对于本病目前的治疗,主要包括疼痛的药物治疗、手术治疗、放射治疗、化疗等。

(一)疼痛治疗

疼痛是神经鞘瘤病患者最早的主诉,慢性痛非常普遍并且有神经性疼痛的特点,迄今尚无非常有效的方法来消除患者的疼痛。对于椎管内多发性神经鞘瘤,许多学者认为神经性疼痛的药物治疗不能仅采用单一方法,钙通道阻滞剂(如加巴喷丁、普瑞巴林)、抗抑郁药物(如阿米替林、去甲替林)等具有抗神经病理性疼痛的作用;用于情绪稳定的药物(如拉莫三嗪)也对慢性痛有一定的效果。

(二)放射治疗

目前采用立体定向放射治疗(stereotaticradiotherapy,SRT)方法治疗散发性的前庭神经鞘瘤和脊髓神经鞘瘤的经验越来越丰富[29]。近期疗效显示,SRT对不伴有潜在的肿瘤抑制综合征的患者是安全有效的。
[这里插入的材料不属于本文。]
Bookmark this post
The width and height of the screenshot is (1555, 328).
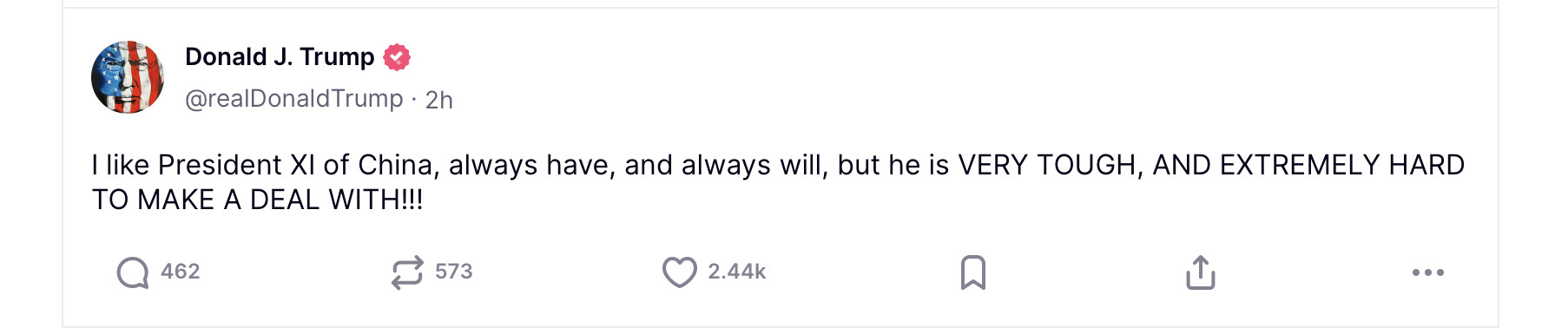pyautogui.click(x=973, y=272)

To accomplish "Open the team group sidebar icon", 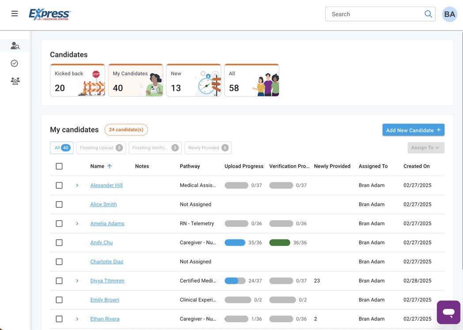I will (x=15, y=81).
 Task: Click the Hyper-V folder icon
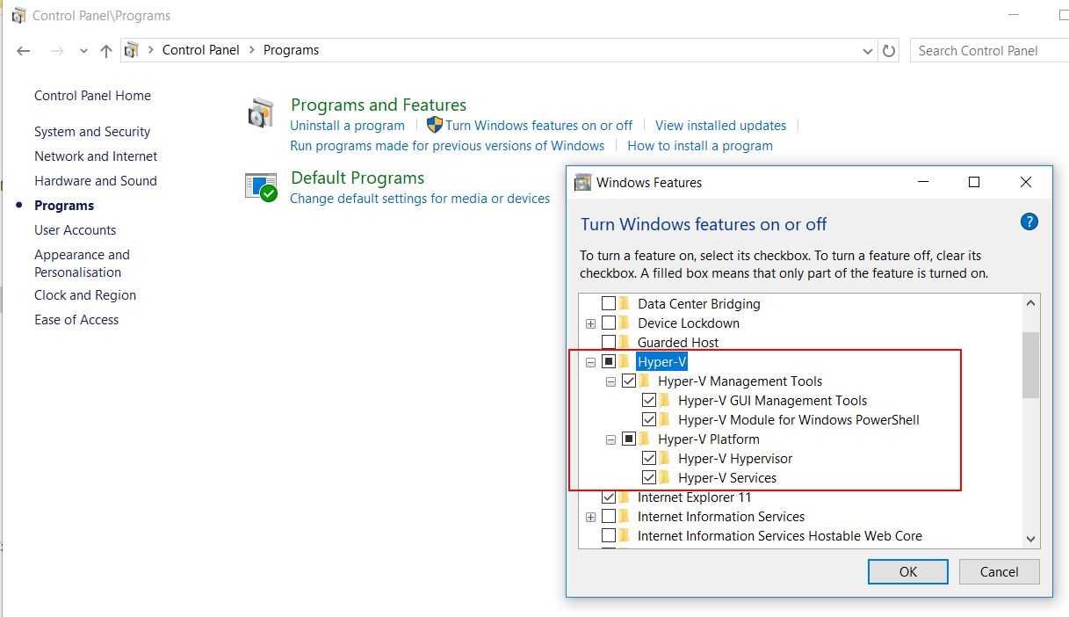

然而,该方法理论上存在因射线暴露增加肿瘤恶性转移的风险,但目前尚无足够的证据证实这一点。多数学者对必须治疗而无法手术切除的神经鞘瘤仍采用放射治疗。

(三)化疗

迄今尚无被认可的化疗药物用于治疗神经鞘瘤病。针对椎管内多发性神经鞘瘤的药物正处于临床前研究中,研究主要是针对SMARCBl蛋白表达下调而引起的下游机制方面开展。最近的研究显示,一种全新的具有组蛋白去乙酰化酶抑制剂活性的混合物AR42能够抑制神经鞘瘤和脑膜瘤细胞的生长,该混合物很有可能成为神经鞘瘤病潜在的治疗药物[30]。

(四)手术治疗

椎管内多发性神经鞘瘤与单发性神经鞘瘤一样,手术切除肿瘤是目前唯一有效可行的治疗方法[31]。手术的目的是尽可能完整切除肿瘤,解除压迫,最大程度地恢复神经与脊髓的功能。手术时应注意以下几点:(1)椎管内病变可沿神经根蔓延,术中应仔细探查,注意小的隐蔽病灶,尽可能全切除,谨防肿瘤残留;(2)如肿瘤累及节段较广,不能一期全切除时,可考虑分次手术;(3)手术时宜先切除高位肿瘤以解除对脊髓的压迫;若合并颅内病变宜先切除后再行椎管内手术。

1.手术方式:

传统的手术方式多采用后正中全椎板入路切除肿瘤。近年来,较为理想的手术方式是半椎板入路显微手术[32,33]。此方法最大限度地保持了椎体后部的完整性,减少了术后瘢痕增生粘连引起的椎管狭窄和脊柱不稳等并发症的发生[34],特别适合于多发性神经鞘瘤的手术切除。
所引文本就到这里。